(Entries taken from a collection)
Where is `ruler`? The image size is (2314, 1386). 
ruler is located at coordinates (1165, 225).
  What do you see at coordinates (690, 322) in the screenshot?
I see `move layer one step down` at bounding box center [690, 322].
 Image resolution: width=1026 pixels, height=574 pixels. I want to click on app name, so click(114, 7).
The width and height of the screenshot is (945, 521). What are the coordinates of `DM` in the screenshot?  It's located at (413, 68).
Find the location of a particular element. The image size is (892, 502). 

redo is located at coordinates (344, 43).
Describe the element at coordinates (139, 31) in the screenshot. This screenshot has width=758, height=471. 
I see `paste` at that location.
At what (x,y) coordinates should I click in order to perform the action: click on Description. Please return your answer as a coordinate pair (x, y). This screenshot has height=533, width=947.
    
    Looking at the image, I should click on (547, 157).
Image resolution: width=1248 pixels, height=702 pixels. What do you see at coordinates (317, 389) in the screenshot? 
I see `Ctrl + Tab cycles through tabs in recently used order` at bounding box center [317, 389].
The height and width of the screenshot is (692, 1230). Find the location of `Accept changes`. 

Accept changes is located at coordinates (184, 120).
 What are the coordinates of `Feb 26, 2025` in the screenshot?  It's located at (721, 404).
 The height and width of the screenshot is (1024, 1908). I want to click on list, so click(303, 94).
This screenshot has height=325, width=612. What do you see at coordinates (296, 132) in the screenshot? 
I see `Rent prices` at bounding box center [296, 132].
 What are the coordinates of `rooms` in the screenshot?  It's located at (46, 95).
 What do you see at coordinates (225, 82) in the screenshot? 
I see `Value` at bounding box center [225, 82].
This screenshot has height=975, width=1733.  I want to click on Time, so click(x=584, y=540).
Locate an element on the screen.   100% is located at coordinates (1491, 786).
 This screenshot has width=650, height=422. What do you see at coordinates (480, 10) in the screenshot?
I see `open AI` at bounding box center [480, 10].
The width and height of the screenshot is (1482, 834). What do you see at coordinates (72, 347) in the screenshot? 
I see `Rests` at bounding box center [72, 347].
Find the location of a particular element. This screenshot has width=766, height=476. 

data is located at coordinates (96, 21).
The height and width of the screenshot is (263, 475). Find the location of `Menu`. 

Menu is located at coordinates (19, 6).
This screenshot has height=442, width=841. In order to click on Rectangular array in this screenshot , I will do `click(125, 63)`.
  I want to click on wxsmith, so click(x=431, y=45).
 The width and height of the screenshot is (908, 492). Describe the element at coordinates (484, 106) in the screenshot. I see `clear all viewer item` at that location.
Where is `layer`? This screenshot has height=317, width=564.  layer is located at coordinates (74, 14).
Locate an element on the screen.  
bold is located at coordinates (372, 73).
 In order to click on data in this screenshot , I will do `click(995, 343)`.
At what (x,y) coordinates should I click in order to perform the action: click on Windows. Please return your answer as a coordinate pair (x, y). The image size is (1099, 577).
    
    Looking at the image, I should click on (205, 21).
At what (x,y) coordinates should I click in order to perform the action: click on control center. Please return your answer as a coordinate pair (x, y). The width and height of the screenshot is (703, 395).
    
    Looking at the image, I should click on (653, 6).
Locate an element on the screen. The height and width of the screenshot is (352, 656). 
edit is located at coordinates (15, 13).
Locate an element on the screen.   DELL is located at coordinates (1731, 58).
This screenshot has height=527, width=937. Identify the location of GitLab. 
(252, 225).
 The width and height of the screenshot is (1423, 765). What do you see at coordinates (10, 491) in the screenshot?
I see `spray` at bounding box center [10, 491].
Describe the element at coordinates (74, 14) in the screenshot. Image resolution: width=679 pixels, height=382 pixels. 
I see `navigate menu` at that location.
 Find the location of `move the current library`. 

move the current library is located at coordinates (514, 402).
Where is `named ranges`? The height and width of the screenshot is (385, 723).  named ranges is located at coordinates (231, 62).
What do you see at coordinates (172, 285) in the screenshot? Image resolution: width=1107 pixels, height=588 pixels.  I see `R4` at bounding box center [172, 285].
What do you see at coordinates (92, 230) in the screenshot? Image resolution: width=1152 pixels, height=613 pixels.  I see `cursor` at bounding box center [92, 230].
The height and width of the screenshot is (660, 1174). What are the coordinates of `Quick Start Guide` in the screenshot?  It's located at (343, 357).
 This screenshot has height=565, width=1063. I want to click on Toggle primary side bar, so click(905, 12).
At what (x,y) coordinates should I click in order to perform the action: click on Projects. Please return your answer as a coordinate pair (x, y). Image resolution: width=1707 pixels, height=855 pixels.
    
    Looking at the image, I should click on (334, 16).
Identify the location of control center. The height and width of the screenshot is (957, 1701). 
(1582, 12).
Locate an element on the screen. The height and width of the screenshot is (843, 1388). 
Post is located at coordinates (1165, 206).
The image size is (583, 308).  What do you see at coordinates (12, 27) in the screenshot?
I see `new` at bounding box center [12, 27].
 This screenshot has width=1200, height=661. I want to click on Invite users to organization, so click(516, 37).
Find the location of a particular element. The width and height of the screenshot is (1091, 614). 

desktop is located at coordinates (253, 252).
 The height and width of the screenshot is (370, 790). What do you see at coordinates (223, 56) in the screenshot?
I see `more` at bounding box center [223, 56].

**Directive**
Repeat the data word for word, starting at its first line and ending with the line that contains "The height and width of the screenshot is (1024, 1908).", including that line.

**Solution to the problem**
Where is `ruler`? The image size is (2314, 1386). 
ruler is located at coordinates (1165, 225).
  What do you see at coordinates (690, 322) in the screenshot?
I see `move layer one step down` at bounding box center [690, 322].
 Image resolution: width=1026 pixels, height=574 pixels. I want to click on app name, so click(114, 7).
The width and height of the screenshot is (945, 521). What are the coordinates of `DM` in the screenshot?  It's located at (413, 68).
Find the location of a particular element. The image size is (892, 502). 

redo is located at coordinates (344, 43).
Describe the element at coordinates (139, 31) in the screenshot. This screenshot has width=758, height=471. 
I see `paste` at that location.
At what (x,y) coordinates should I click in order to perform the action: click on Description. Please return your answer as a coordinate pair (x, y). This screenshot has height=533, width=947.
    
    Looking at the image, I should click on (547, 157).
Image resolution: width=1248 pixels, height=702 pixels. What do you see at coordinates (317, 389) in the screenshot? 
I see `Ctrl + Tab cycles through tabs in recently used order` at bounding box center [317, 389].
The height and width of the screenshot is (692, 1230). Find the location of `Accept changes`. 

Accept changes is located at coordinates (184, 120).
 What are the coordinates of `Feb 26, 2025` in the screenshot?  It's located at (721, 404).
 The height and width of the screenshot is (1024, 1908). I want to click on list, so click(303, 94).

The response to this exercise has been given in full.